In the example of the Noodle vs. the Torpedo, the biggest reason that the Torpedo is able to do more work (move farther in the water) is because its stable shape allows for a better “Center of Pressure”. This is a term in hydrodynamics that refers to how force tends to act through a single point or plane on a body. The torpedo’s rigid shape and “tail fins” stabilize its position in the water. This concentrates the force with which it was thrown with along a much smaller area than the noodle, allowing it to hold a stable position in the water over a longer distance. This means that the force acting on the torpedo is dissipated more slowly than the noodle’s, allowing it to move further.
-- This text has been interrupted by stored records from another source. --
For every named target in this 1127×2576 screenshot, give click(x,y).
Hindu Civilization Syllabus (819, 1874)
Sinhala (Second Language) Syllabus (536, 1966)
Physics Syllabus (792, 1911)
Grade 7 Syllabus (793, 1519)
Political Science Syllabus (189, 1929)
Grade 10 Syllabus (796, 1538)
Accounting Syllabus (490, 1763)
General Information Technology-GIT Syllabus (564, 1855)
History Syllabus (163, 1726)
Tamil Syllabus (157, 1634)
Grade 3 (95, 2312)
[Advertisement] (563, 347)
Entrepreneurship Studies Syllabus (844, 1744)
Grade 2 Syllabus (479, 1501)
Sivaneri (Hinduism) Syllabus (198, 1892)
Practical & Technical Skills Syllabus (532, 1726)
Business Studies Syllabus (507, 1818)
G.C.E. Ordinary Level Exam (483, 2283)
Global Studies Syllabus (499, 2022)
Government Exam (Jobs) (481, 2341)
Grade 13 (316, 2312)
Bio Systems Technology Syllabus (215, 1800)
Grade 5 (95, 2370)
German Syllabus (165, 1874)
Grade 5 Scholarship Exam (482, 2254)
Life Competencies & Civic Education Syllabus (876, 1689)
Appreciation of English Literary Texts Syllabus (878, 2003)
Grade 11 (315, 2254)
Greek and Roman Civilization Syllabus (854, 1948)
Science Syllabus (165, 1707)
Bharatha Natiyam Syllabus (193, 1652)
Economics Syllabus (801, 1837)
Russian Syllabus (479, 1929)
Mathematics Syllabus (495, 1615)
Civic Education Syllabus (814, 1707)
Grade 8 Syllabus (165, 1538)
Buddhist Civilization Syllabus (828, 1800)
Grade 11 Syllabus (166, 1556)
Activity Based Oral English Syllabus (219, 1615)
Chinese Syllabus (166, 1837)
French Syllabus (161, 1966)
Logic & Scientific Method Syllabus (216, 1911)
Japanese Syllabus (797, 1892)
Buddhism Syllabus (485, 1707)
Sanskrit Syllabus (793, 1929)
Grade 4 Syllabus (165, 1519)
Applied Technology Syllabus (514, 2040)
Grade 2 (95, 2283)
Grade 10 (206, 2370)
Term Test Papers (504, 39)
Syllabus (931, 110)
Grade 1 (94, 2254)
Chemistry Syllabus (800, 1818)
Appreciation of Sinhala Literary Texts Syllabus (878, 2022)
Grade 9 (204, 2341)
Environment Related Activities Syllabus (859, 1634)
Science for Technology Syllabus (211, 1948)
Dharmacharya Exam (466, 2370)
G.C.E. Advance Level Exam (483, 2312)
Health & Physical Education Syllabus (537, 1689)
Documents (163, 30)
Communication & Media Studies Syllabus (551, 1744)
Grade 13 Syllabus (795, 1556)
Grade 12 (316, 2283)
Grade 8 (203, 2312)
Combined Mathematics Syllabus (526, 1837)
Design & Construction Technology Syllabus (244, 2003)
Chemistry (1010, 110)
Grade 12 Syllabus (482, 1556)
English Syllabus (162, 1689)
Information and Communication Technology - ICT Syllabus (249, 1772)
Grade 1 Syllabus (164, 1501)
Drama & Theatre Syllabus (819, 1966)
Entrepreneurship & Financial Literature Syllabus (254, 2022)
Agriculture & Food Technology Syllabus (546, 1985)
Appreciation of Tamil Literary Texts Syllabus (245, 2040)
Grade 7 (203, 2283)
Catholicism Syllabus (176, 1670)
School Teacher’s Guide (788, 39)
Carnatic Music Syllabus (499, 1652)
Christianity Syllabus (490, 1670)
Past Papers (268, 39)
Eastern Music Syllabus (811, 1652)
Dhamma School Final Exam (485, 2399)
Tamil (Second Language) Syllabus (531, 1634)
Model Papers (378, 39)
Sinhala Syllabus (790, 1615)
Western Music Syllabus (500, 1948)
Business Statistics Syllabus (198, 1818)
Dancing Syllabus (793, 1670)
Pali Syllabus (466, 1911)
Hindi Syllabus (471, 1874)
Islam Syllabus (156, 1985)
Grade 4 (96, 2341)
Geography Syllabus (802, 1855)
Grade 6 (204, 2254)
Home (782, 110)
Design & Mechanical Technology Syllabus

So here’s the big question: How can we be more like a torpedo (and conversely, less like a noodle) when we swim? The key to doing this is to manage the rotation of our body from side to side. While Body rotation is a natural offshoot of the way we move our arms when we swim freestyle, it can also be managed so that when our hip rotates down, it stabilizes our body into a more rigid form.
When this happens, the down-rotated “edge” of our body becomes our Center of Pressure. This allows the force that we generate as we stroke and kick to concentrate and act through that edge. If we hold this edge throughout our stroking movement, we can increase the distance (length of our stroke) that we generate force in the water. This means that we can increase the work we do (distance we travel forward with every stroke), without increasing the amount of force we generate.
This translates to two simple goals when it comes to rotation: 1: We need to hold our center of pressure along the edge of our body for as long as possible during the stroke and 2, We need to make sure that we rotate neither too little, causing poor center of pressure, or too much, causing us to sink.
Generally speaking, this means that your hip should rotate down as your arm enters the water, and that you should hold that down position as long as possible during your underwater stroking movement. It also means that you must ensure that you rotate between 20 and 45 degrees relative to the surface of the water.
The best way to work on stabilizing and maintaining your rotated position during your stroke is to use 1-arm Rotation drill. This drill has two key benefits: 1, it will allow you to feel what it is like to hold your rotation through your stroke, and 2, it makes it very difficult to under or over rotate your body.
Start by floating in a horizontal position in the water, with one of your arms held straight and tight to your side. Extend your other arm forward in front of your shoulder. Take a quick stroke, and just as your arm reenters the water push your hip down. It is not necessary to move it very far; you should only feel like it moved an inch or two. As you do this, you should feel the edge of your body press down as your arm extends forward. Take your next stroke, focusing on maintaining that center of pressure with your hip for as long as you can during your stroke.
As you do this drill, you should feel like you are able to strongly push your body forward against the position of your arm. Once you can, the next step is to build this drill into a workout that will allow you to focus on stabilizing your rotation as you swim.
Focus: Stabilizing and Maintaining Body Rotation during underwater stroking movement
Repeat 4x (Alternate Arms on 25 Drill)
25 yds. 1-Arm Drill
50 yds. Freestyle maintaing good body rotation
25 yds. 1-Arm Drill
Tip: Like anything else in swimming Freestyle, maintaining a stable center of pressure isn’t the only way to harness the power of your bodies’ rotation. Nevertheless, it will stabilize your bodies’ position in the water, allowing you to travel farther forward with each stroke. This will reduce your stroke count, and help you to swim faster.